━━ RECORDS TO USE ━━

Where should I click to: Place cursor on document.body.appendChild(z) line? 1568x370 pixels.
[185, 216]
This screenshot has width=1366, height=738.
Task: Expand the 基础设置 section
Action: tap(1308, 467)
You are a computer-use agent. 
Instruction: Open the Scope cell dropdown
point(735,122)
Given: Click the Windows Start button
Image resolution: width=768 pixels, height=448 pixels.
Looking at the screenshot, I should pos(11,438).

━━━

__TASK BRIEF__:
From the line containing "Instruction: Open the Scope cell dropdown" through the last line of the entries above, print each line exactly as it stands.

__WRITTEN SOLUTION__:
Instruction: Open the Scope cell dropdown
point(735,122)
Given: Click the Windows Start button
Image resolution: width=768 pixels, height=448 pixels.
Looking at the screenshot, I should pos(11,438).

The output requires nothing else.